On Wednesday, July 12th, the Eighth Annual Horace Clarence Boyer Memorial Gospel featuring the Amherst Area Gospel Choir will continue our 36th Season of the Wednesday Folk Traditions.

The performance will continue Horace Clarence Boyer's tradition of bringing gospel to all. The choir performs songs inspired by slave spirituals, the African Diaspora, Tommy Dorsey's Big Band hits, Boyer's original music, and contemporary pieces.

The concert will begin at 6:30pm. Picnickers are welcome on the ground beginning at 5:00pm. Admission is $12 for adults and $2 for children 16 & under.

Hadley Community Day, 4th Of July

The Porter-Phelps-Huntington-Museum invites all residents of Hadley to a Community Day on Tuesday, July 4, 2017 from 10:00am to 3:30pm. All residents are welcome to the Museum for free tours on the half hour. Afterwards, guests can relax on the back veranda with complimentary lemonade and cookies. Members of the community are encouraged to explore the homestead and grounds of one of the founding families of Hadley, and learn about the history of the Connecticut River Valley.
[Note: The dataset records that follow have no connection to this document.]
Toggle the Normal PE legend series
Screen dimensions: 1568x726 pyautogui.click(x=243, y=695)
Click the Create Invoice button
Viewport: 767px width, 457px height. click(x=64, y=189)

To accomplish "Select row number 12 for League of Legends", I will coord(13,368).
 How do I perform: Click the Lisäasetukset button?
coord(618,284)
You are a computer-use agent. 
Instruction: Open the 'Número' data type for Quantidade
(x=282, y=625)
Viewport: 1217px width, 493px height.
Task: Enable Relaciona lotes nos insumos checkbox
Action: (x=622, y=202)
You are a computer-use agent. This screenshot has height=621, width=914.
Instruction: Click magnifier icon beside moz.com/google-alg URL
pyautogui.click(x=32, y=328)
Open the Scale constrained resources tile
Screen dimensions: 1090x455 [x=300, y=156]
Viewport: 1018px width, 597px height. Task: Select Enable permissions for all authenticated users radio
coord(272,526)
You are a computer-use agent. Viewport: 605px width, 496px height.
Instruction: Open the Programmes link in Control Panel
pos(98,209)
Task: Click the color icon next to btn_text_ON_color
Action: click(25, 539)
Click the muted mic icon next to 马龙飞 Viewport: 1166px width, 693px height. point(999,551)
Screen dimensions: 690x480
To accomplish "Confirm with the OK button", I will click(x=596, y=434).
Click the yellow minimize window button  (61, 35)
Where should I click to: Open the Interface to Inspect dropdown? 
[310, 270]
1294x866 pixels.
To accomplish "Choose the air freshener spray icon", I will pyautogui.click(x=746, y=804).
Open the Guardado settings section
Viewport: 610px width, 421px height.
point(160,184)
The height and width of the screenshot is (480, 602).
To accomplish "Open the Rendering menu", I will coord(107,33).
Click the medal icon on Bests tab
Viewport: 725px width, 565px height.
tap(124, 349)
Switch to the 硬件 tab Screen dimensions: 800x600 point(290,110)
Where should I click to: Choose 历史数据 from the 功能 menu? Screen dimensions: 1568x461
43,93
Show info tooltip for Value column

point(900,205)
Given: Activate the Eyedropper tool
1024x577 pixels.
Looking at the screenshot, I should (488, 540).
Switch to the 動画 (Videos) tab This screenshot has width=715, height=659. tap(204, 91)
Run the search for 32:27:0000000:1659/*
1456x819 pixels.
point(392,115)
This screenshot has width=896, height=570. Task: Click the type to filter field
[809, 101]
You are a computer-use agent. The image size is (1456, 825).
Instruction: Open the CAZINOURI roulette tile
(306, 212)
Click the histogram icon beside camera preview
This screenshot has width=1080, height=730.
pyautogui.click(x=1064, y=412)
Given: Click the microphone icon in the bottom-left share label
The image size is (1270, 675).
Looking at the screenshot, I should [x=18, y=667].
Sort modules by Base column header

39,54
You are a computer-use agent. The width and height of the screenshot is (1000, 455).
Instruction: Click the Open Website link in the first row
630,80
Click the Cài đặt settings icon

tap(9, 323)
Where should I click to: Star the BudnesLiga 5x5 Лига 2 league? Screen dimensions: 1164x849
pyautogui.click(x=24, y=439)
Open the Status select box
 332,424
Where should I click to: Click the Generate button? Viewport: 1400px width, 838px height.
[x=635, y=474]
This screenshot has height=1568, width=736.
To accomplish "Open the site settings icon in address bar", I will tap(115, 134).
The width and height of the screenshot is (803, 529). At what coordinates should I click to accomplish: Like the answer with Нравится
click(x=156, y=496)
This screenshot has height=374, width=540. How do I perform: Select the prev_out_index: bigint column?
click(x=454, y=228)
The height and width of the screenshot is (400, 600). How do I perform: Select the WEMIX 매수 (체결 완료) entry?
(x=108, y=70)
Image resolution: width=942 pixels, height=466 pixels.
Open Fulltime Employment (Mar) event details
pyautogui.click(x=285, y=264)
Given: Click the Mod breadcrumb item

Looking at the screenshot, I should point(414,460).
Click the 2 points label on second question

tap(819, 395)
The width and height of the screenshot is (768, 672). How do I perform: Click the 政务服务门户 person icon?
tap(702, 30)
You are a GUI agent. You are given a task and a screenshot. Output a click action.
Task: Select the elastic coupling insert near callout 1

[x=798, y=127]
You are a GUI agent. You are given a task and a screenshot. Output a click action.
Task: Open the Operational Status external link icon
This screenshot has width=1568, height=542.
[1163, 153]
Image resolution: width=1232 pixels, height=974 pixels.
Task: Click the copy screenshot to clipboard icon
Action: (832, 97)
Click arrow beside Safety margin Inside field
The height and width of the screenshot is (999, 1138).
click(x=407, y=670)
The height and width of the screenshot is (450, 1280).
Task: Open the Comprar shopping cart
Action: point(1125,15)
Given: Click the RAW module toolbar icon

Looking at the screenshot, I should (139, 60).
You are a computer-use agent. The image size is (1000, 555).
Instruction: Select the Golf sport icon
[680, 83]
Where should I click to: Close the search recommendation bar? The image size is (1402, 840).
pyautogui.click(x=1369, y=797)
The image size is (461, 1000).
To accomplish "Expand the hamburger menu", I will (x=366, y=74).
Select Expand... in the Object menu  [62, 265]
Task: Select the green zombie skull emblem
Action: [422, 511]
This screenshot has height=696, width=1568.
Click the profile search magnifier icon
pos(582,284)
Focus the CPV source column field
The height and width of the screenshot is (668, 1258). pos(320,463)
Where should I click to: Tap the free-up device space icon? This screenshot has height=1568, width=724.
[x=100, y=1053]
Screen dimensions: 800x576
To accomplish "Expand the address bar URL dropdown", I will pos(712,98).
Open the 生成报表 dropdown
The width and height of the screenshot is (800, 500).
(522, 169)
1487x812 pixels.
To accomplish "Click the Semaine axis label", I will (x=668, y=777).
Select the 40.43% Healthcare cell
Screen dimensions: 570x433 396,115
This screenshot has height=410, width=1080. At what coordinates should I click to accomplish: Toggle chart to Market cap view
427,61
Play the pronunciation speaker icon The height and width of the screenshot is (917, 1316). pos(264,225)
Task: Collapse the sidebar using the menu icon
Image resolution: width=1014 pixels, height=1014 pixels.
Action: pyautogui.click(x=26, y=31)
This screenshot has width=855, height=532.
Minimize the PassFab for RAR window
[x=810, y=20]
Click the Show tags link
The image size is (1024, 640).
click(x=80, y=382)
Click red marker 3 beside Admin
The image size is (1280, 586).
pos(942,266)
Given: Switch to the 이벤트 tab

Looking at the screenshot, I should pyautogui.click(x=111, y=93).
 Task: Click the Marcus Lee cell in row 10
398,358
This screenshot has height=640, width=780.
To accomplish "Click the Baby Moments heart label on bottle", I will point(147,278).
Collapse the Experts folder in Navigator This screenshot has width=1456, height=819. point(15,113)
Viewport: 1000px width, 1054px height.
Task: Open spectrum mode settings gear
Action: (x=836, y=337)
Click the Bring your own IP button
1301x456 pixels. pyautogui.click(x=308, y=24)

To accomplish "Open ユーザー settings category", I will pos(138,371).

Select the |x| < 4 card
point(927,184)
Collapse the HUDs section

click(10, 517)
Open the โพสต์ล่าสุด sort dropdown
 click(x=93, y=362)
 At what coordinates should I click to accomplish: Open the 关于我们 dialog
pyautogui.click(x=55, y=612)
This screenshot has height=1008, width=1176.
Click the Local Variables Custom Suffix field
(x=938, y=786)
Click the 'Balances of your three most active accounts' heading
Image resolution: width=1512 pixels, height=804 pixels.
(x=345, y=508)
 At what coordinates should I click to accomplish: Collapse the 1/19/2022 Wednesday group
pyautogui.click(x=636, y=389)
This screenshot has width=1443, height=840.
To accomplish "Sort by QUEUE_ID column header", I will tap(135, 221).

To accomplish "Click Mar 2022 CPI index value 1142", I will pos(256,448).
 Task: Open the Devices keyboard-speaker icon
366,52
The Porter-Phelps-Huntington Museum provides a detailed look at the role of one family in the span of over 200 years of history in the Connecticut Valley. The home, built in 1752, is preserved to its circa 1800 structure and interior décor. During a tour of the house, visitors witness the impact of historical events like the Revolutionary War, the abolition of slavery, learn more about the changing role of women, and the impact of various theological movements on local society. A visit to the Porter-Phelps-Huntington House allows guests to experience the evolution of a nation as seen through the eyes of one local family.

Today, the house is not only host to historical interpretation, but also to weekly concerts and teas. Wednesday evenings from June 7th through July 26th, the Museum presents Wednesday Folk Traditions, an annual concert series featuring talented musicians working in a vast array of traditions, cultures, genres, and sounds, ranging from traditional American folk singers to diverse international ensembles. Every Saturday afternoon in July through August, the Museum hosts “A Perfect Spot of Tea,” where guests are invited to relax on the back porch, sample desserts and tea from local restaurants and bakeries, and listen to talented local musicians.

"A Perfect Spot of Tea" With Honest Harmony

A centuries-old tradition of afternoon tea will kick off for the season at the Porter-Phelps-Huntington Museum with “A Perfect Spot of Tea” summer series starts Saturday, July 1st with musical guests Honest Harmony.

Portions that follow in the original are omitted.